_The data_.

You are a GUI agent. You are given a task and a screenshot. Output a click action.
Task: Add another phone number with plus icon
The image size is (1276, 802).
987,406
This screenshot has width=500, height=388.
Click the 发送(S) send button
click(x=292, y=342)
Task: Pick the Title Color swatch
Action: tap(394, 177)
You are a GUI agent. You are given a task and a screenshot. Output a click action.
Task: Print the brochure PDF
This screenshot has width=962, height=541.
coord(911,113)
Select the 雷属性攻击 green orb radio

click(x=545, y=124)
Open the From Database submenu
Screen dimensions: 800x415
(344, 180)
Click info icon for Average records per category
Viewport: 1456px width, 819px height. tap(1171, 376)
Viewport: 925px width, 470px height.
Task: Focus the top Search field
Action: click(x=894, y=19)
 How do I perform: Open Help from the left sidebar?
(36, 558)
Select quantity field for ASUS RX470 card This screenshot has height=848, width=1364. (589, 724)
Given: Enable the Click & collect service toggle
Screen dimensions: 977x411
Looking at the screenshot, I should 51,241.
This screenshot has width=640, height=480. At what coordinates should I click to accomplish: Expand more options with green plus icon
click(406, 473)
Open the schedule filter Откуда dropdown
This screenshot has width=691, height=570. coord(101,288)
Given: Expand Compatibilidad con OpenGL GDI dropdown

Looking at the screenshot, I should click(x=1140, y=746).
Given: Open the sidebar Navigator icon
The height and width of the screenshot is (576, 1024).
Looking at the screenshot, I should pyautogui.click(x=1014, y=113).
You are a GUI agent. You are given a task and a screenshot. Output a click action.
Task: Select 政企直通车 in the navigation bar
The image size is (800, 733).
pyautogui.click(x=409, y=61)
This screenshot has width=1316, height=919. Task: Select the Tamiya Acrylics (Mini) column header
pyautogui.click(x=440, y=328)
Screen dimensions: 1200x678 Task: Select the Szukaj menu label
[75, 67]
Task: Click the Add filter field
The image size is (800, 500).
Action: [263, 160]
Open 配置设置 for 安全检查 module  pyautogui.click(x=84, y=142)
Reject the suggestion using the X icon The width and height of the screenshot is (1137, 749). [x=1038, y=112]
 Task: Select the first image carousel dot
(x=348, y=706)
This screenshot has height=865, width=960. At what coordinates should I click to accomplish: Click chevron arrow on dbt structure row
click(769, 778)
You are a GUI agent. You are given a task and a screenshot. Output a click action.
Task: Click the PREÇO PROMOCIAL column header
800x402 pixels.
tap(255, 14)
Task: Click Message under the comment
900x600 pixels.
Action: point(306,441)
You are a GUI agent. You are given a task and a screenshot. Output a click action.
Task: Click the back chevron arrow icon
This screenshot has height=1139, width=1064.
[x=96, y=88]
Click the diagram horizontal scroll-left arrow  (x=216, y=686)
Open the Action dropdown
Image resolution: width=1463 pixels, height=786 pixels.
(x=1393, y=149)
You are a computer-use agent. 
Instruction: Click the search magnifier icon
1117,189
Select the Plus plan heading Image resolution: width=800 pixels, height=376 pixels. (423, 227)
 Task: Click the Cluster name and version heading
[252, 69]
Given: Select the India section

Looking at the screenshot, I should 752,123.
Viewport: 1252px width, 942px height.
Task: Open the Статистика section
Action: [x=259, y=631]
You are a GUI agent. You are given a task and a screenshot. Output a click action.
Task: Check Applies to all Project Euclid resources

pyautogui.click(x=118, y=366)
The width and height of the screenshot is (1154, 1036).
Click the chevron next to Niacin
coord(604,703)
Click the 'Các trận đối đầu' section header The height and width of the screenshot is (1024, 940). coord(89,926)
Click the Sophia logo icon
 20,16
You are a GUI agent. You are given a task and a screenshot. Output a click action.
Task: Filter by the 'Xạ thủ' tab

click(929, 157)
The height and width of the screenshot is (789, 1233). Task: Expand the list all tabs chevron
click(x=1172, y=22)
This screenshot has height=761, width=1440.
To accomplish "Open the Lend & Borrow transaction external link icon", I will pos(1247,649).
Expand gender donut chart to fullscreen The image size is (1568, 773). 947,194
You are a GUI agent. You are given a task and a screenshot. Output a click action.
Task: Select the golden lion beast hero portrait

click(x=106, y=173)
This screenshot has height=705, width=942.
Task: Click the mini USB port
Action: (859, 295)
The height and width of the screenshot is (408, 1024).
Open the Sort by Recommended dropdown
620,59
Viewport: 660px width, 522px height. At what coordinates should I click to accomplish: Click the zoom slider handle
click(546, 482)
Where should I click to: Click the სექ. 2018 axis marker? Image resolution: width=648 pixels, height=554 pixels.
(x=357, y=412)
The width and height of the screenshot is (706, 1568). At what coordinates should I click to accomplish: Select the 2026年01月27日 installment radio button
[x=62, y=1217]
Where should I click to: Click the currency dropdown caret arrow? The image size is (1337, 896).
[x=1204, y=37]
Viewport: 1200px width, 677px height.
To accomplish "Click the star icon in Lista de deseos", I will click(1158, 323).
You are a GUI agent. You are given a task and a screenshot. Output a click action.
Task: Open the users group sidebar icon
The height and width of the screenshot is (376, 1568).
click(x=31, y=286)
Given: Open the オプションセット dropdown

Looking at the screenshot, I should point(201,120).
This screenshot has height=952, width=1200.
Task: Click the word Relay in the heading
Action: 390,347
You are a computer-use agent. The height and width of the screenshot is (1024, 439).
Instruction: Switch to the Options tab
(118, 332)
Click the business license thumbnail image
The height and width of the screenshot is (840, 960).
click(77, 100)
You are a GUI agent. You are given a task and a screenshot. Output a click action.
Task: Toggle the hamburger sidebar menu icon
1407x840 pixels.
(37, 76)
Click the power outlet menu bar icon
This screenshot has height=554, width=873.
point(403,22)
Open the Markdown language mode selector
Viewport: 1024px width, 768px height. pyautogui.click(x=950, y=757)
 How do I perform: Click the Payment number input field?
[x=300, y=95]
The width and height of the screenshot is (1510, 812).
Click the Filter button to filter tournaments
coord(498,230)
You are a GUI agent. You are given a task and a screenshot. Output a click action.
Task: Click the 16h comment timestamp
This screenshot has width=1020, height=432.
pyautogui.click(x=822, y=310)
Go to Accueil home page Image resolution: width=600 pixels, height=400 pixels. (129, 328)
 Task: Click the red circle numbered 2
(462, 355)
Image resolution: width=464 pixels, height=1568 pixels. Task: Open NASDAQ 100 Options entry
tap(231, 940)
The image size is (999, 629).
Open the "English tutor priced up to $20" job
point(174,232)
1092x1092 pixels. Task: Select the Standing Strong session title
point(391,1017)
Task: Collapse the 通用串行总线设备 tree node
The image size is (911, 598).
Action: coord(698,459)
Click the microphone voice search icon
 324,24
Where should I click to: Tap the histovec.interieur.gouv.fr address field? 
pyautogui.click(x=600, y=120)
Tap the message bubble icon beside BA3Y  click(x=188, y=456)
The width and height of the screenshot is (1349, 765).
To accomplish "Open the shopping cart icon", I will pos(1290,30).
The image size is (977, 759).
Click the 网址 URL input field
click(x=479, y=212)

_Exercise aim_.
When a line in the listing has the string "computer" in it, return that line.

_Response to this exercise_.
You are a computer-use agent. 
You are a computer-use agent. The height and width of the screenshot is (1024, 439).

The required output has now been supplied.